Copy out the data verbatim, beginning with the line that contains "Where should I" and continuing through the line that contains "tap(871, 49)", both lines included.

RAW RECORDS ->
****************************************

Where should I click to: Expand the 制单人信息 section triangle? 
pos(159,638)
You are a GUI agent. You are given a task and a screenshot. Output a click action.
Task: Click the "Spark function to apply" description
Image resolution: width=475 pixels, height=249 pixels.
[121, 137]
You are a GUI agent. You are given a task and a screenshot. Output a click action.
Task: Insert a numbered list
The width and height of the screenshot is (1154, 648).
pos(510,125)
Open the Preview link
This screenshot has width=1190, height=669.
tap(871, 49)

****************************************

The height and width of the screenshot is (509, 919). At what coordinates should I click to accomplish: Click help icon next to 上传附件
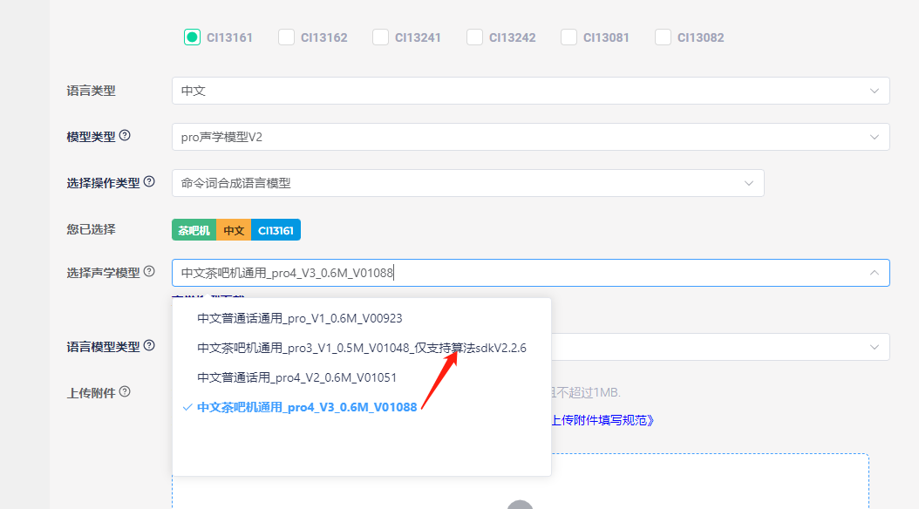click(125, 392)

****************************************

WRITTEN ANSWER ->
Where should I click to: Expand the 制单人信息 section triangle? 
pos(159,638)
You are a GUI agent. You are given a task and a screenshot. Output a click action.
Task: Click the "Spark function to apply" description
Image resolution: width=475 pixels, height=249 pixels.
[121, 137]
You are a GUI agent. You are given a task and a screenshot. Output a click action.
Task: Insert a numbered list
The width and height of the screenshot is (1154, 648).
pos(510,125)
Open the Preview link
This screenshot has width=1190, height=669.
tap(871, 49)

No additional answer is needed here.